We are in the phase where AI is the feature, not the enabler (and this will change)

While everyone was talking about AI, very few folks were saying what it would do for your team. It feels like a bunch of companies are trying to scoop up buyers who feel pressure from their leaders to “do some stuff with AI”.  I suspect 2025 will be the year everyone gets serious about AI and puts organized evaluations of AI projects in place with measured results.

Business analysts are in the cross hairs

We’ve already seen customer support and outbound sales jobs get gobbled by AI software, but after seeing a few analytics-centric AI demos I’m convinced low-level business analysts are next. If your job is primarily to receive a request for HR data, use a BI tool to extract it from your systems and send it back, you are in the cross hairs. Conversational analytics tools are going to be very valuable and very impactful to the workforce.

The HR industry has 20 players for every product

I’ve been in a lot of industries over the years including marketing tech and ad tech. Never have I seen so many companies in every category like there is in HR. There are probably 20 AI-powered ATS solutions. How companies can rise above the noise in HR tech is going to be interesting to watch.

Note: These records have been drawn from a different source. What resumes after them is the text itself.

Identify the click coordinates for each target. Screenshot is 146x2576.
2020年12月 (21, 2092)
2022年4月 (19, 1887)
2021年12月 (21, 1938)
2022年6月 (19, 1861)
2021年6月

Top of the funnel recruiting is big business

I had no idea how developed (and large) the top of the funnel ad spend was for job recruitment. Diversity in these marketing channels is happening – I even saw an influencer marketing platform focused on pitching jobs.

A vision of the future

We’ll write more on this soon but one of the things we believe about the future is that it will become commonplace for AI assistants to be present on many employee zoom calls. This could be between HR and employee, manager and employee, during onboarding, offboarding, etc.. A company doing really interesting things in this space is Dialpad.

Influencers have entered the conversation

It’s clear that HR influencers have a huge sway on people’s attention in the industry. While they have not replaced traditional analysts like Gartner yet, I saw more quoted attestations from Josh Bersin during demos than I did from all analyst firms combined.

HR is still Microsoft-centric

Coming from a tech company background, it’s always wild to me to operate in an industry where Microsoft is so prevalent. The workhorses of HR are still Outlook and SharePoint. Google (nor Atlassian or Notion) had any presence at the conference.

HR teams have to start thinking about their knowledge bases

AI needs curated, quality data to be useful. Policies need to be cleaned up, organized, and categorized by who they apply to. Procedures need to be documented and refreshed. Managing the HR knowledge base is going to become a critical task for HR teams in 2025.

The task of employee AI adoption is a long and daunting road

HR teams are being asked to drive employee adoption of HR but they themselves are still figuring out where AI gets the most leverage. HR teams are going to have to make some investments in their own projects to get experience with AI technology to become credible AI transformation leaders.

Overall it feels very clear that there is a sea change coming in HR. Not only will HR use different tools but they will be responsible for overseeing a workforce’s transition to a whole new set of tools as well. Exciting times.